Damit fangen die Probleme erst richtig an. Denn im Rahmen der Haushaltsaufstellung für die Jahre 2008 bis 2011 bin ich mit Mehrforderungen aus den Ministerien von fast 30 Milliarden Euro konfrontiert. Das hieße: Wir hätten – selbst in Zeiten einer boomenden Konjunktur! – kaum noch finanzielle Kraft, um unsere Staatsverschuldung abzubauen. In unseren Plänen sind dort aber jedes Jahr noch rund 20 Milliarden – in der Summe also 80 Milliarden Euro – an Neuverschuldung verplant, die es abzubauen gilt. Würden wir das nicht schaffen, wäre das ein Armutszeugnis für die gesamte politische Klasse.

Fakt ist: Die Staatsverschuldung von 1500 Milliarden Euro wächst weiter, wenn auch langsamer – in diesem Jahr um circa 19 Milliarden Euro. Die Zinsen von 40 Milliarden Euro, die alleine der Bund dafür pro Jahr aufbringen muss, machen den finanziellen und damit politischen Spielraum für uns, vor allem aber für die nachfolgenden Generationen immer enger.

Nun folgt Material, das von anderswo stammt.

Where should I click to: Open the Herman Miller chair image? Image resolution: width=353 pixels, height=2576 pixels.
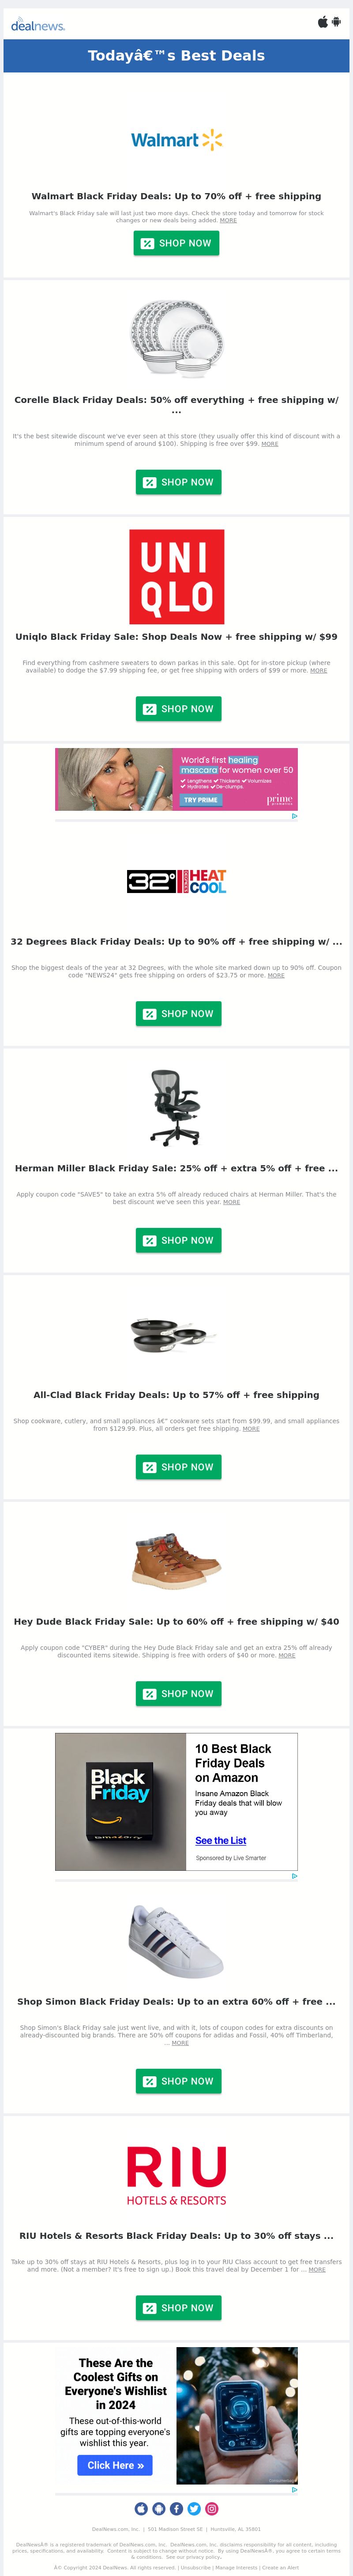pos(176,1107)
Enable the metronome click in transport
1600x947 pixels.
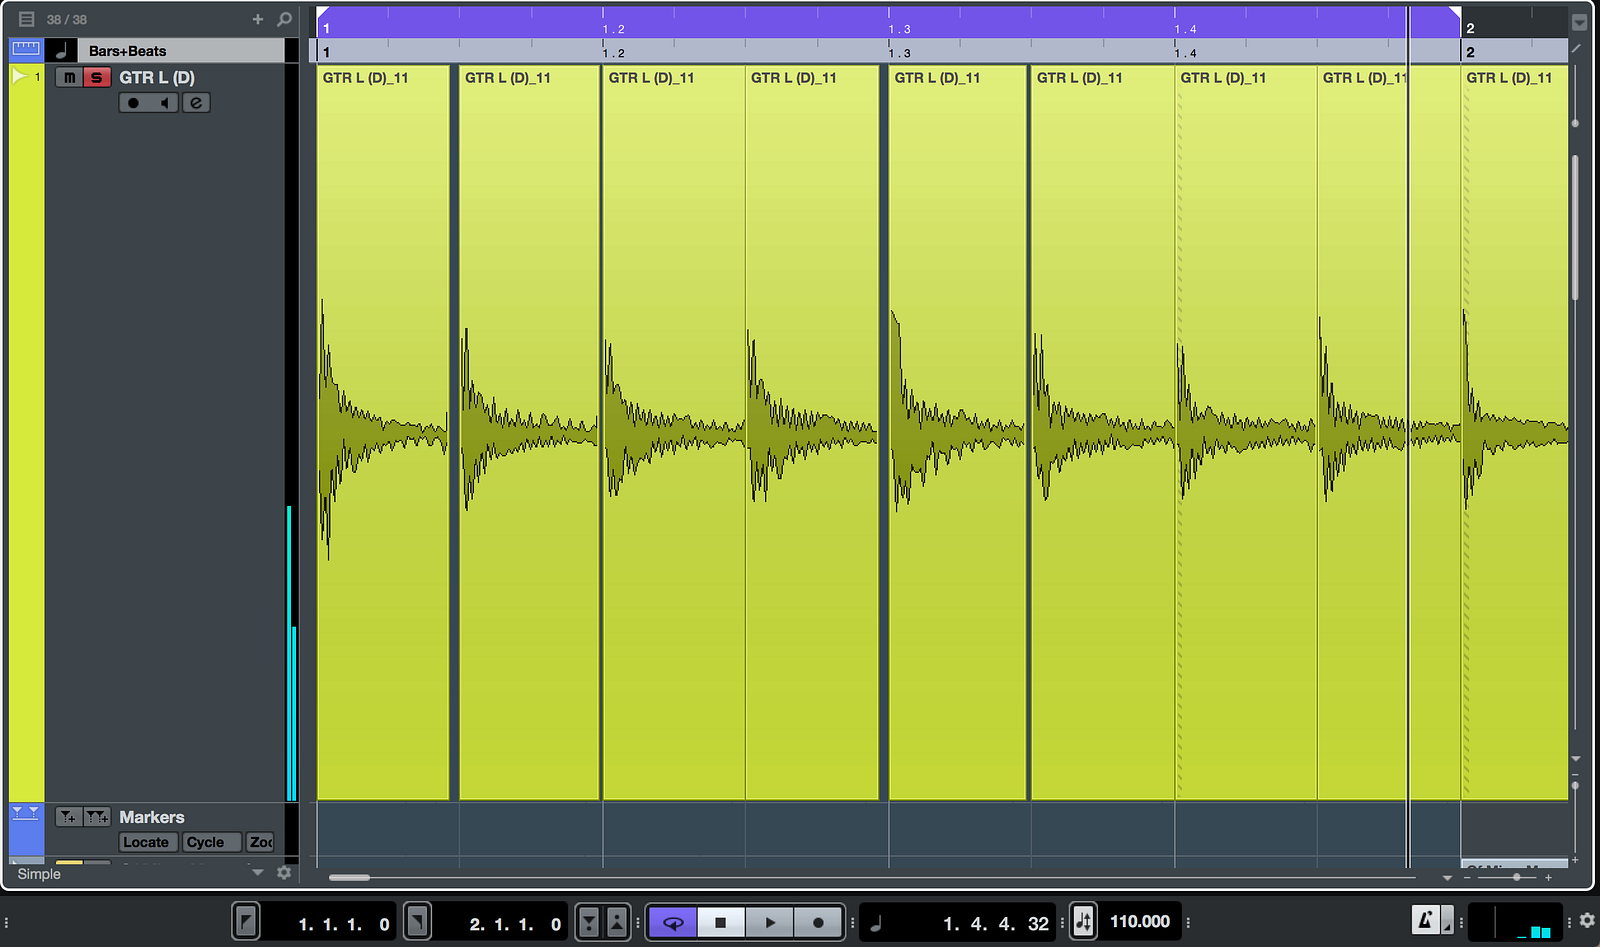click(x=1425, y=921)
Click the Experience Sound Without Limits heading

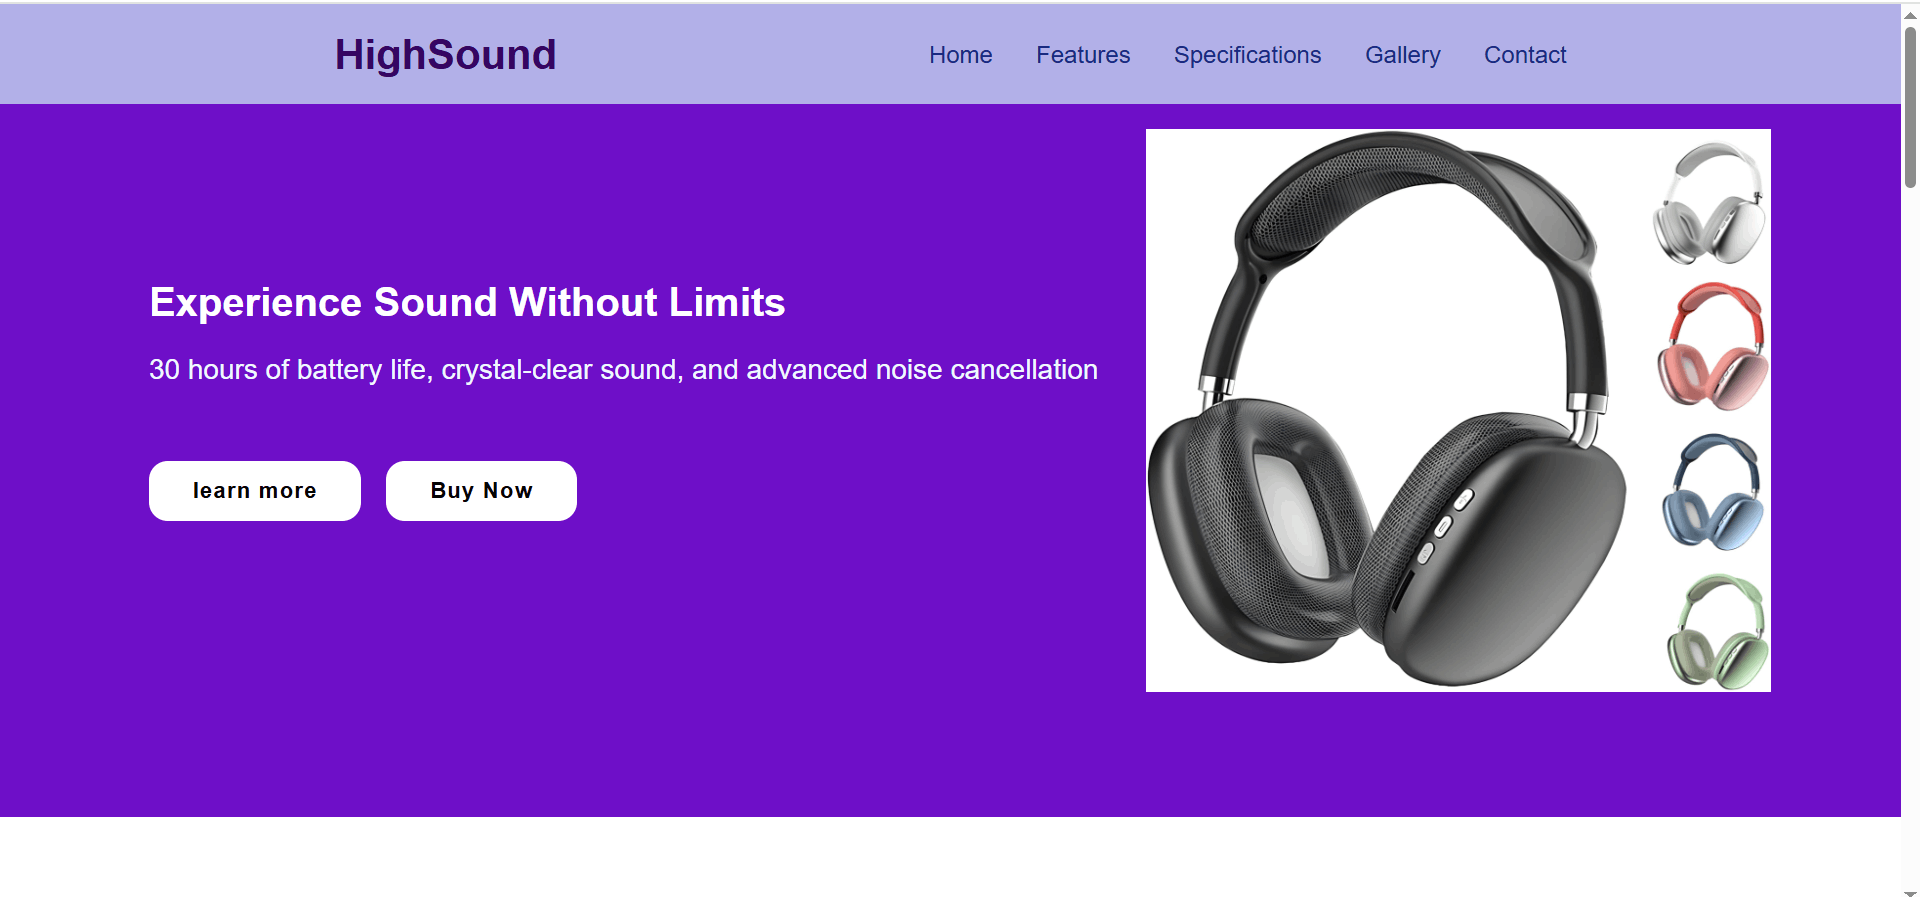pos(467,302)
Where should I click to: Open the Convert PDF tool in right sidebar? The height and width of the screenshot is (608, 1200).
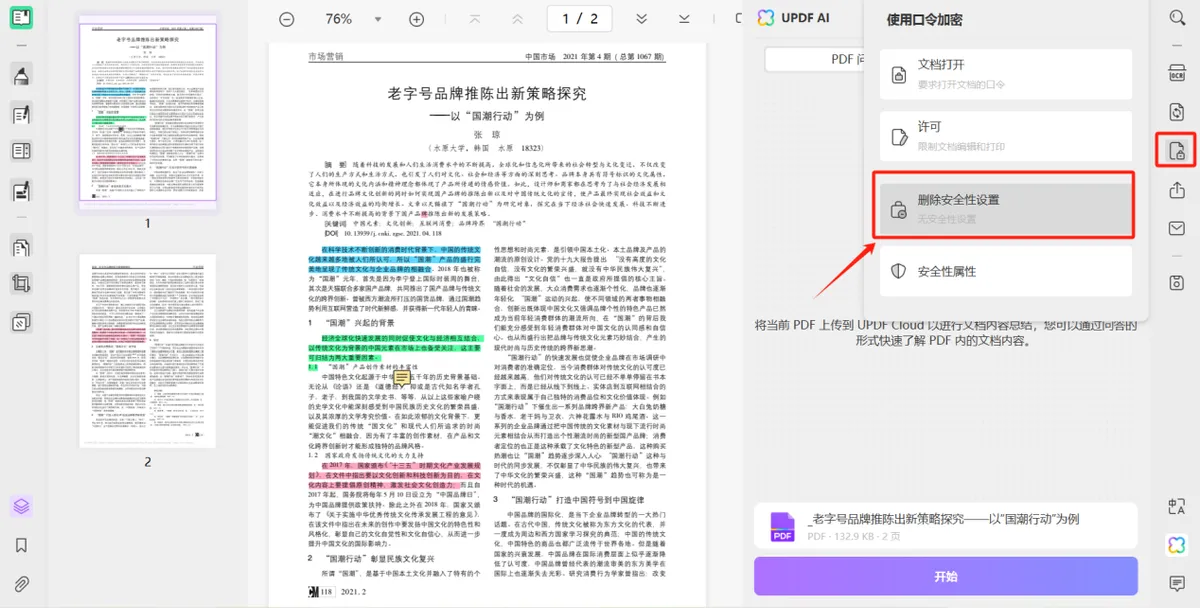pyautogui.click(x=1176, y=111)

Für mich gibt es keinen einzigen plausiblen Grund, warum der Staat sich unvernünftiger als jeder ökonomisch denkende Privathaushalt verhalten sollte. Jeder vernünftige private Bauherr wird zu allererst seinen Hypothekenkredit tilgen, um die Zinszahlungen an seine Bank zu minimieren, bevor er zusätzlichen Konsum betreibt. Deshalb kann es auf die Frage, wie wir die zu erwartenden Steuermehreinnahmen sinnvoll verwenden, nur eine Antwort geben. Sie lautet: Wir müssen endlich den Schuldenberg abbauen, der auf den Schultern unserer Kinder lastet. Wer jetzt das Gegenteil verlangt, der soll in zehn, zwanzig Jahren den Mut aufbringen, den jungen Menschen zu erklären, warum wir das selbst in einer Wachstumsphase nicht hinbekommen haben. Wie gesagt: Das wäre ein Armutszeugnis für die Politik. Den Kapitaldienst unserer Schulden müssen unsere Kinder und Enkelkinder schultern. Von Generationengerechtigkeit kann dann keine Rede sein.